# Making a sheetmetal mantel shield



## Planeweird (Sep 15, 2009)

So after my install in front of my existing fireplace, I'll only have 25.5" between the stove top and the underside of the wood mantel. I believe Jotul calls for 32" for the F3CB.

Soooo.......I'm going to fabricate a nice sheet metal shield to hang underneath the mantel during burning season. My question is, do you think 1" of dead air space between the wood and the metal will be sufficient or should I make it 2" or more. I plan on having it angle in a couple of places to move the heat out and in front of the mantle, but wonder about the heat transfer. That's obviously gonna be one of the hottest areas.

___________
___________I       This is a rough side view. Mantle with sheet metal "floating" underneath
  ____________/
/ 

Thoughts?


----------



## MountainStoveGuy (Sep 15, 2009)

you should get a 2/3 reduction in clearance with a 1" airspace. Any more then that is just overkill. make sure the shield has room in the back so that air can circulate between the shield and the mantel.


----------



## Planeweird (Sep 15, 2009)

MSG,

Thanks for that. The only part of the shield that will be in contact with anything will be the back of it which I will fit up against the stone on the fireplace face. I'm doing that so the least amount of hot air can creep up behind it. The front and sides will all be open.


----------



## Dune (Sep 15, 2009)

Planeweird said:
			
		

> MSG,
> 
> Thanks for that. The only part of the shield that will be in contact with anything will be the back of it which I will fit up against the stone on the fireplace face.

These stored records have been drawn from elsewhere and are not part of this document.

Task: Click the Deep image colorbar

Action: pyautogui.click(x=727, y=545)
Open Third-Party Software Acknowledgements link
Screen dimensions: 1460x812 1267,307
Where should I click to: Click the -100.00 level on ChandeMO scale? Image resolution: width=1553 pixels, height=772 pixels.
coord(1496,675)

I'm doing that so the least amount of hot air can creep up behind it. The front and sides will all be open.



I could be wrong (often am), but it seems as though you misunderstood. In order for the one inch airspace to be effective, air must be able to freely flow behind the sheild.


----------



## Hogwildz (Sep 15, 2009)

Mantle heat shields from manufacturers I have seen mount against the mantle or insert surround etc., to keep the hot/warm air from rising directly to the wood mantle.
The 1" air space I believe is needed for a wall shield, not a mantle shield. Seems to me it would be pointless to let hot air rise behind it and have a direct path to the mantle.


----------



## MountainStoveGuy (Sep 15, 2009)

Correct dune, Plane, go back to my post, it talks about leaving a airspace between the shield and the wall to allow air to flow freely.


----------



## Planeweird (Sep 16, 2009)

Dune said:
			
		

> Planeweird said:
> 
> 
> 
> ...



I realize that air needs to circulate, but I was thinking of allowing that flow from side to side passage and not from the back out the front. This way, the air circulation would be from cooler ambient air and not the super heated air rising off the stove.

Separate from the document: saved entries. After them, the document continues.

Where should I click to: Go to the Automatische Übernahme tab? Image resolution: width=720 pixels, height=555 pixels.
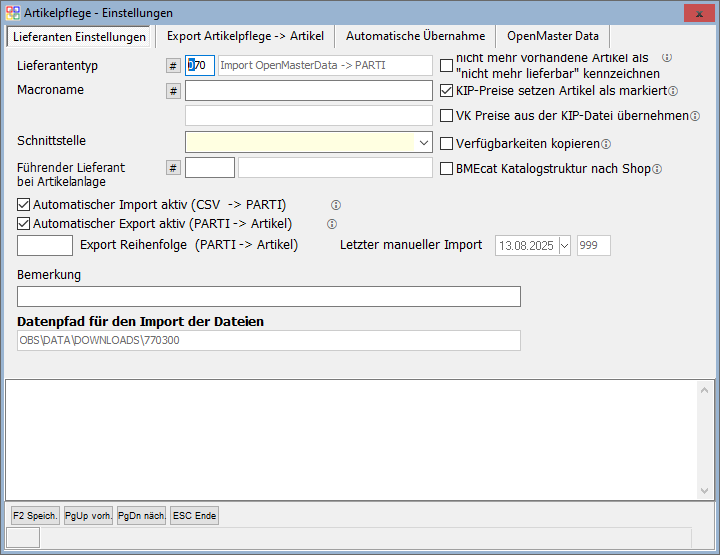point(415,36)
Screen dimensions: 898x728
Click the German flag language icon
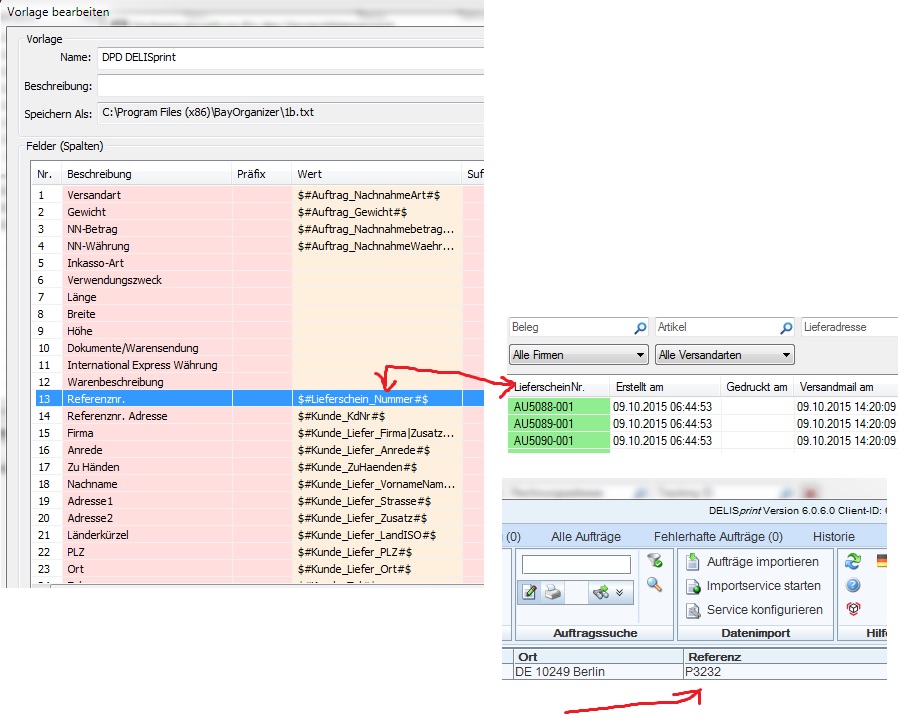tap(882, 562)
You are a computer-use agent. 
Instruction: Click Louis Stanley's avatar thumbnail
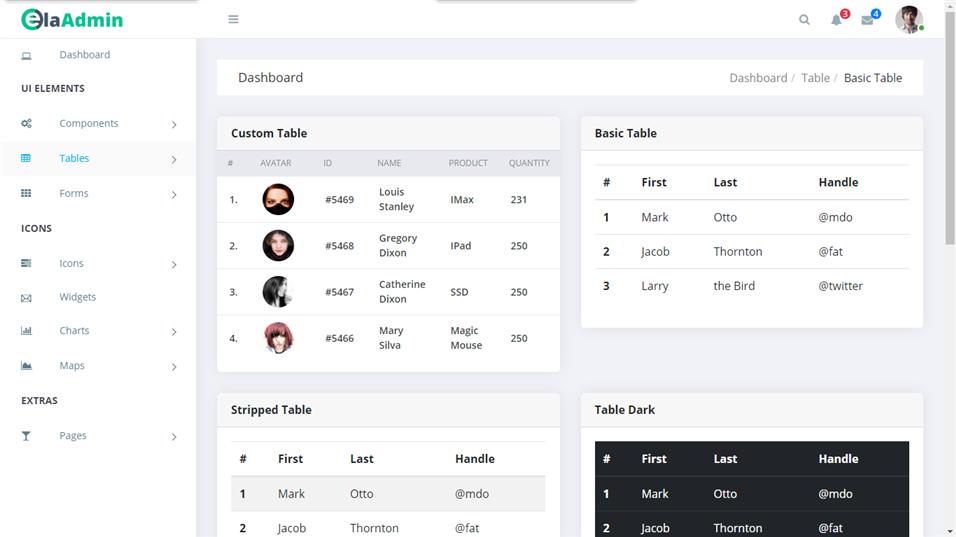click(278, 199)
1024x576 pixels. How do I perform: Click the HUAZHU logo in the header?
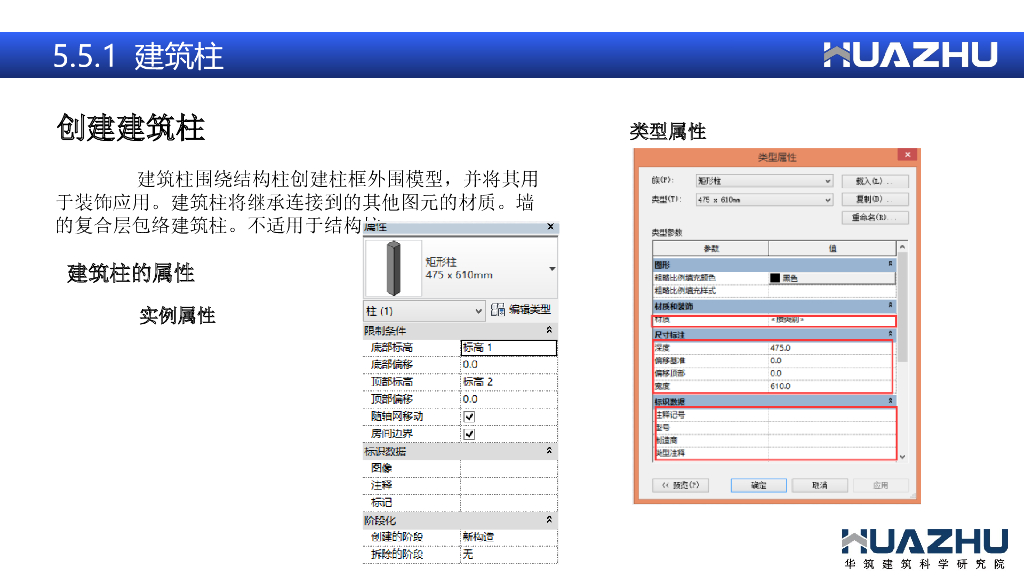click(x=910, y=55)
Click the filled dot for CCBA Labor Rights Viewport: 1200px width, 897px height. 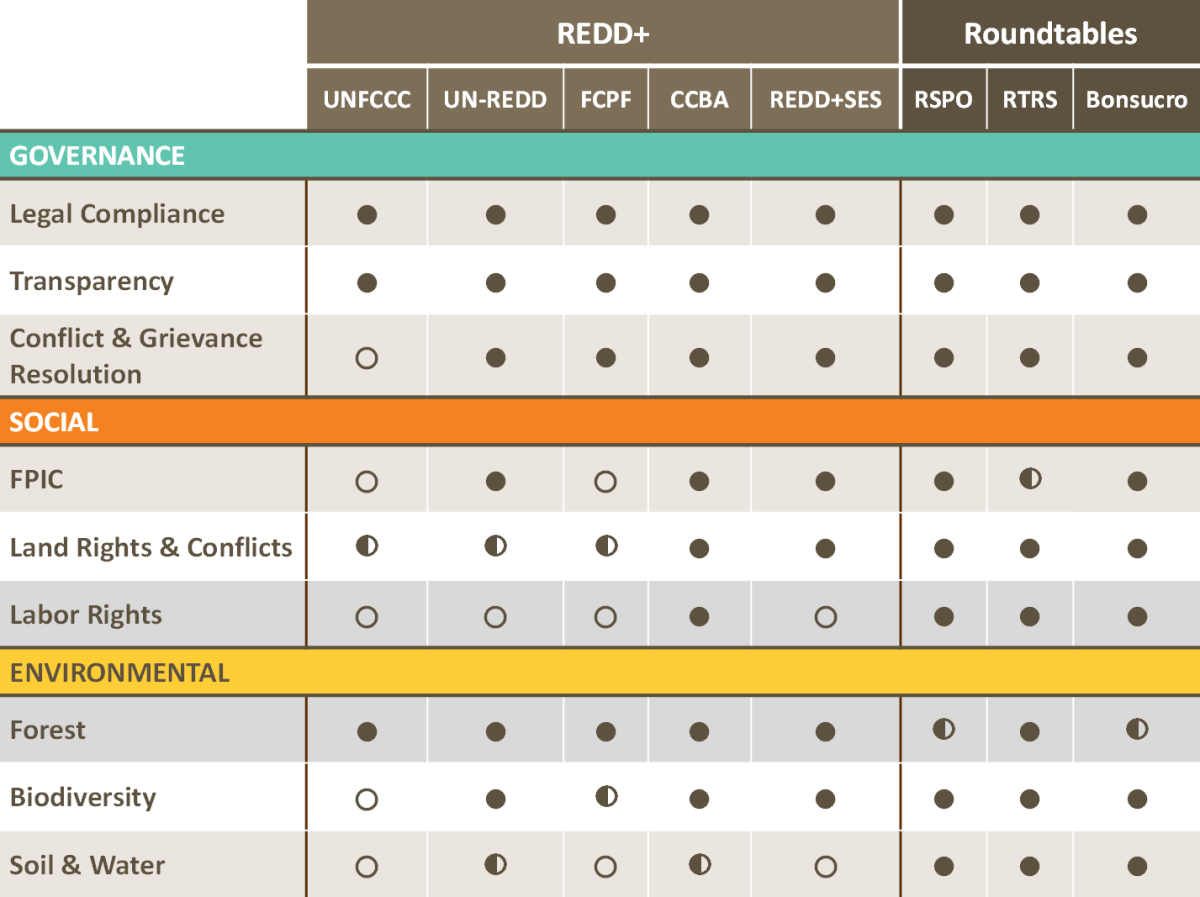[x=699, y=616]

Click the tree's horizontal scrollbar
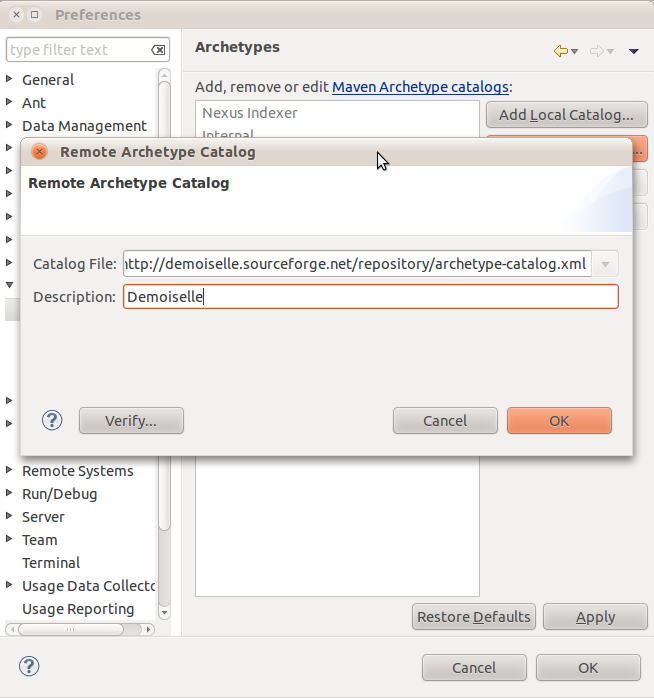point(70,630)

I too, think it makes little snese to have hot air flow up from the back even for circulation. That seems to basically nullify the point of the shield. Am I missing something?


----------



## Dune (Sep 16, 2009)

Yeah. Your missing that the purpose of the sheild is to deflect radiant heat, not hot air.


----------



## afblue (Sep 16, 2009)

For what is worth, on page 9 figure 9.1 shows what Quadrafires 5100i deflector looks like. The purpose of the mantel shield is to reflect the radiant heat away from the fireplace at its hottest point, Directly above the surface at a 45 degree angle. 

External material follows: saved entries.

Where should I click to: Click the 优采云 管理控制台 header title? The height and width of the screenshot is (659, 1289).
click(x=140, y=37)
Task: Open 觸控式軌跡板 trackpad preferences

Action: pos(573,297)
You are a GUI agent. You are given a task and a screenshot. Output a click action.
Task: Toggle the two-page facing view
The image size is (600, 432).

http://www.quadrafire.com/downloads/installManuals/man_5100iact.pdf

I am only going to call this on my basic thermodynamic knowledge that 1"or 2" airflow behind or not is not going to make a difference, because they are both wrong. The shield needs to be as close to the radiant source as possible to reflect the radiant waves heat out when they are strongest. Think of it more like a heat mirror, and not a heat barrier.


----------



## branchburner (Sep 16, 2009)

Maybe something like Micore “floating” underneath mantle instead of sheet metal. Don't know about code, though...


----------



## MountainStoveGuy (Sep 16, 2009)

I would treat it like a wall shield to be on the save side. For you people that like a real bore, here is a cut and paste below.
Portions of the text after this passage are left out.